Reproduce the records from the start through the line containing "pyautogui.click(x=73, y=71)", inclusive, swapping "column header" for "column heading" and leaving everything else as it is.

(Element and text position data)
┏━━

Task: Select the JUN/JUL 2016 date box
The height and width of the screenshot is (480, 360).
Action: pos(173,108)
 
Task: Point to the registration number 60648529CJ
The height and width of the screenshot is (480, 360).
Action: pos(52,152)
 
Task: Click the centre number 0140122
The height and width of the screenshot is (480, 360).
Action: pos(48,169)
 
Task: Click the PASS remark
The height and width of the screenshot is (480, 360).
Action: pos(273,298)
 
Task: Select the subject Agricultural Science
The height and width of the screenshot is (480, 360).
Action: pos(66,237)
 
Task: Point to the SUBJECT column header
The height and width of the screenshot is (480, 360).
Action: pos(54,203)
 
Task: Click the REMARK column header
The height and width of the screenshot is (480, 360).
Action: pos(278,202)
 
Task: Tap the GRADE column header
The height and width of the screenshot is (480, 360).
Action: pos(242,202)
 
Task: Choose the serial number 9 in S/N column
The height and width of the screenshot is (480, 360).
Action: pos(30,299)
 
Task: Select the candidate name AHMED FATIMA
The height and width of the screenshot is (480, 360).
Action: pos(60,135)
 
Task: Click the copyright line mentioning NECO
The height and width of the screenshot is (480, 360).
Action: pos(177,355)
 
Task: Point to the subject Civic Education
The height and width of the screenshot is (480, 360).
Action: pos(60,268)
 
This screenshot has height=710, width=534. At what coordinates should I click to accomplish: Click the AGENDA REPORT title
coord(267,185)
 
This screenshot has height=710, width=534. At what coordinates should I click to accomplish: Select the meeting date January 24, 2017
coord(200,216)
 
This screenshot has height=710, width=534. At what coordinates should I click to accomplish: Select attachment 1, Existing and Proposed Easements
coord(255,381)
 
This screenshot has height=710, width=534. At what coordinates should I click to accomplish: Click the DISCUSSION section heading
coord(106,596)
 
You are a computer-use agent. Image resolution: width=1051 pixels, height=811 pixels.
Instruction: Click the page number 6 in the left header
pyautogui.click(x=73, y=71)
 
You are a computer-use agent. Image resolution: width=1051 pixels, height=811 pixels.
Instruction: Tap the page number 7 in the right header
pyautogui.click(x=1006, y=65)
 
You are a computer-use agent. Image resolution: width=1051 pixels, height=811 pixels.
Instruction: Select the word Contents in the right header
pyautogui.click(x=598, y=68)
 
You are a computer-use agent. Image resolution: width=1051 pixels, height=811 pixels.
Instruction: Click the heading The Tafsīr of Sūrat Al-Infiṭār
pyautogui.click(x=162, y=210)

┗━━

» EXERCISE RESULT:
Task: Select the JUN/JUL 2016 date box
The height and width of the screenshot is (480, 360).
Action: pos(173,108)
 
Task: Point to the registration number 60648529CJ
The height and width of the screenshot is (480, 360).
Action: pos(52,152)
 
Task: Click the centre number 0140122
The height and width of the screenshot is (480, 360).
Action: pos(48,169)
 
Task: Click the PASS remark
The height and width of the screenshot is (480, 360).
Action: pos(273,298)
 
Task: Select the subject Agricultural Science
The height and width of the screenshot is (480, 360).
Action: pos(66,237)
 
Task: Point to the SUBJECT column heading
The height and width of the screenshot is (480, 360).
Action: pos(54,203)
 
Task: Click the REMARK column heading
The height and width of the screenshot is (480, 360).
Action: pos(278,202)
 
Task: Tap the GRADE column heading
The height and width of the screenshot is (480, 360).
Action: pos(242,202)
 
Task: Choose the serial number 9 in S/N column
The height and width of the screenshot is (480, 360).
Action: pos(30,299)
 
Task: Select the candidate name AHMED FATIMA
The height and width of the screenshot is (480, 360).
Action: pos(60,135)
 
Task: Click the copyright line mentioning NECO
The height and width of the screenshot is (480, 360).
Action: pos(177,355)
 
Task: Point to the subject Civic Education
The height and width of the screenshot is (480, 360).
Action: pos(60,268)
 
This screenshot has height=710, width=534. At what coordinates should I click to accomplish: Click the AGENDA REPORT title
coord(267,185)
 
This screenshot has height=710, width=534. At what coordinates should I click to accomplish: Select the meeting date January 24, 2017
coord(200,216)
 
This screenshot has height=710, width=534. At what coordinates should I click to accomplish: Select attachment 1, Existing and Proposed Easements
coord(255,381)
 
This screenshot has height=710, width=534. At what coordinates should I click to accomplish: Click the DISCUSSION section heading
coord(106,596)
 
You are a computer-use agent. Image resolution: width=1051 pixels, height=811 pixels.
Instruction: Click the page number 6 in the left header
pyautogui.click(x=73, y=71)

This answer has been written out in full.